Alors que la neige tombe doucement sur les branches rongées par la glace, je me rappelle que le jour efface la nuit et que l'hiver se fond dans le printemps. Chaque instant est impermanent. Et même si les choses ne semblent pas avancer, elles changent en fait constamment, même à un niveau microscopique. 

Le changement peut être fuyant. Certains le repoussent volontiers, n'en voulant pas - agacés par les moments où "un changement" sera nécessaire. D'autres rejettent la notion de tradition et courtisent le changement à tout bout de champ.

Si la tradition peut avoir un côté vieillot, il y a des pépites de connaissances transmises et une pureté de pensée qui vient du fait de savoir comment une chose a été fabriquée il y a des dizaines, voire des centaines d'années. 
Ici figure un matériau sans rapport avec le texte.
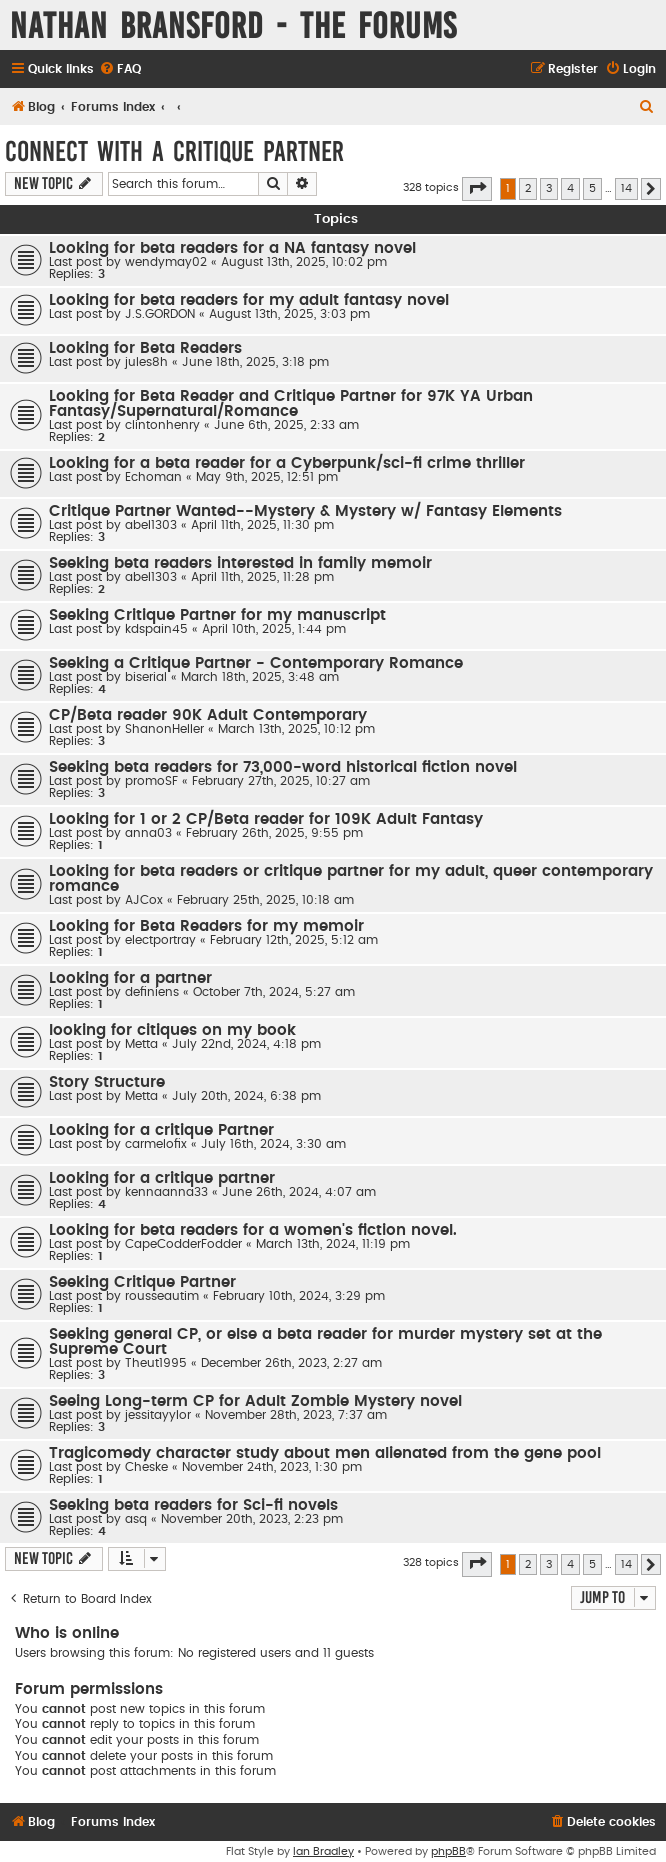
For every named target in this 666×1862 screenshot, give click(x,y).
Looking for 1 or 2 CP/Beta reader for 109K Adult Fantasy (266, 819)
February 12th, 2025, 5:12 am (294, 940)
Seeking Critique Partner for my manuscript (217, 615)
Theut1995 (156, 1363)
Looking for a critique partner (162, 1178)
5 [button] (592, 188)
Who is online (67, 1633)
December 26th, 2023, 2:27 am (291, 1363)
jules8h (146, 362)
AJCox (144, 900)
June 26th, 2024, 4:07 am (299, 1192)
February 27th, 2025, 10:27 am (281, 781)
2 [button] (528, 188)
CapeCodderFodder (183, 1244)
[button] (477, 189)
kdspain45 (156, 629)
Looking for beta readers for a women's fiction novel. (253, 1230)
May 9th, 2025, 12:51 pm (267, 477)
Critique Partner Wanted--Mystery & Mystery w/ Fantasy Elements (305, 511)
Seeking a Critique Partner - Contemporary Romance (256, 663)
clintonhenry (162, 425)
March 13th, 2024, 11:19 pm (333, 1244)
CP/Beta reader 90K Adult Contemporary (208, 715)
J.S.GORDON (160, 314)
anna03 (148, 833)
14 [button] (626, 188)
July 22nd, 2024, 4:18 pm (246, 1044)
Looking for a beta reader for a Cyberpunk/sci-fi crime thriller (287, 463)
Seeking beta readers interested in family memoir (240, 563)
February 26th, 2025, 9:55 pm (274, 833)
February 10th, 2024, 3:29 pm (299, 1296)
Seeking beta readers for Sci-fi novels (193, 1505)
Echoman (153, 477)
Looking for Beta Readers (145, 348)
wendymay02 (166, 262)
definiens (152, 992)
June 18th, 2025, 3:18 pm (255, 362)
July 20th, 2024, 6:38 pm (246, 1096)
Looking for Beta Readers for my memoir (206, 926)
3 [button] (549, 188)
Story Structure (107, 1082)
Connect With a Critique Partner (174, 151)
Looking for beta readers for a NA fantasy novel (232, 248)
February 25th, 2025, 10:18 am (265, 900)
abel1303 (151, 525)
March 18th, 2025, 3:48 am (260, 677)
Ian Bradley (323, 1851)
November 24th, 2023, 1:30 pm (272, 1467)
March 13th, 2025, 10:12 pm (296, 729)
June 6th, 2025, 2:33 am (286, 425)
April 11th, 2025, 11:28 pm (262, 577)
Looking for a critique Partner (161, 1130)
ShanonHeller (164, 729)
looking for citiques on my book (172, 1030)
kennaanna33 (166, 1192)
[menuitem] (120, 69)
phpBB (448, 1851)
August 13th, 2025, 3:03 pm (289, 314)
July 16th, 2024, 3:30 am (273, 1144)
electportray (160, 940)
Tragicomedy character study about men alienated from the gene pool (325, 1453)
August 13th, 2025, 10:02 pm (304, 262)
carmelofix (156, 1144)
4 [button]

C'est là que j'ai commencé mon éducation dans l'art de la formulation des parfums (et j'utilise le terme "art" au sens large). Ce n'est pas que je ne crois pas que la parfumerie ait une part d'art. En fait, chaque nez a une façon unique de formuler. N'importe qui peut imiter le style photographique de Robert Capa, mais seul Capa aurait pu prendre les photos qu'il a prises. Ce qu'il était et qui il était a influencé chaque clic de l'obturateur. Et à chaque avancée de la pellicule, il évoluait, changeait et s'enhardissait. 

J'ai commencé par effleurer la surface de la pensée contemporaine en matière de parfum, puis j'ai rapidement cassé mes petits ongles rigides en creusant vers la roche mère, criblée de veines de tradition. Au bout du compte, je suis devenu un étudiant de méthodes oubliées depuis longtemps, qui convenaient mieux à notre petit laboratoire. 

Dans les méthodes plus traditionnelles, j'ai identifié une approche plus douce et moins agressive pour mélanger des absolus sensibles et des bétons naturels. Donner aux expériences le temps de se reposer semblait avoir été oublié dans notre ère de mélange à la machine, où tout va très vite et où l'on tourne dans tous les sens. Mais la tradition n'a pas de limite. J'avais besoin de techniques modernes pour m'aider à élargir mon processus de réflexion. Je devais reprendre l'approche du prototypage rapide que j'avais si souvent utilisée en tant que designer et l'appliquer à la formulation d'ingrédients aromatiques ultramodernes. Ce contraste entre l'ancien et le nouveau correspond tout à fait à mon style.

la 1e en excès eau de parfum

Alors, comment aborder chaque ligne de la formule ? Tout à fait innocemment, elle démarre dans la froideur du laboratoire. Ou si je la ramène à l'échelle microscopique, elle se trouve sur les bandelettes de papier épais que l'on voit sur tant de photos de nez - dans ces innombrables flacons d'ingrédients bruts qui dominent chaque centimètre carré d'étagère.  

Mes journées s'écoulent à passer d'un flacon à l'autre, d'une bande à l'autre. Je prends des notes, à la recherche des pièces de Tetris qui se mettent en place. J'écris ma première ligne. Le point de départ : un arrangement d'ingrédients aromatiques au cœur de cette expérience particulière. Je lui donne un nom - le thème du futur parfum. Les autres blocs se mettent en place, changent ou tombent - je m'arrête avant que le jeu ne devienne trop compliqué. J'attends quelques jours, je modifie les lignes, j'enlève le gras. Ensuite, direction le laboratoire pour le mélange. J'appuie sur pause. 

Le bouchon est bien serré. J'attends, impatient, alors que les éléments dans la bouteille commencent à changer - à un niveau microscopique - de façon constante.